In a recent episode of "Castle", that I was watching while recovering from a recent cold, the same stereotype was propagated. A woman with a PhD in applied mathematics was killed. Unfortunately, she was fitting statistical models for climate change. I am not saying you couldn't do this with an applied math background, but why can't applied mathematicians do applied math on tv and statisticians do statistics? The people doing this modeling often aren't trained in either mathematics or statistics, but that is a different issue. Why couldn't she have had a statistics PhD?
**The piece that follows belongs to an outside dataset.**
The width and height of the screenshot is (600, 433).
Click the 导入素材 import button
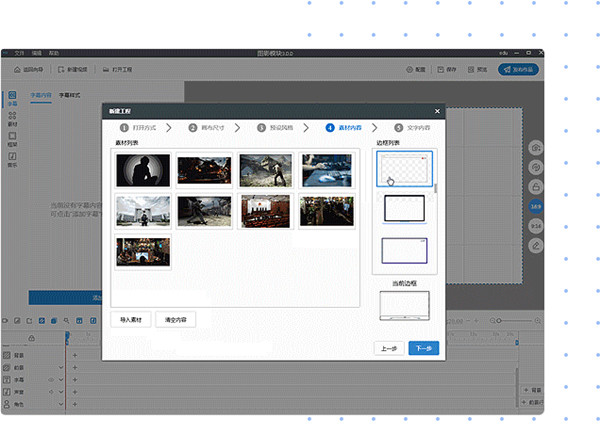[131, 320]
Being in academia, I frequently struggle with the portrayal of academia on tv. First, faculty members do not have their own classrooms. Some have meeting rooms in their suite of labs/offices, but classrooms are too high a priority to have someone control it all day as their office. Second, the story line involving faculty members dating students is overused. This is unethical behavior and almost never happens - it certainly never happens without ramifications. Third, we are all very busy and do not have time for adventures during the semester - we are just trying to survive our classes and grading and get a little research done. Fourth, there is a very distinct process for moving through the hierarchy from student to faculty member and the tenure process. You can not just jump from a no-where position with no research or teaching experience into a full faculty position on a whim. Some adjuncts/ affiliated faculty do have more varied backgrounds but that is never the way it works for full tenure-track positions. And saying that someone was hired as an adjunct - say what had to happen on "How I Met Your Mother", it is a little bit of a push to give the instructor the title of Professor. And teaching one class would not pay the bills in Bozeman, MT let alone New York. Students in the universities are confused about how the process works, probably some of this is because of how inaccurately academia is portrayed on the average tv show. Maybe the writers should ask someone who knows about it next time they try to write an "episode" that steps into a realm they are unfamiliar with.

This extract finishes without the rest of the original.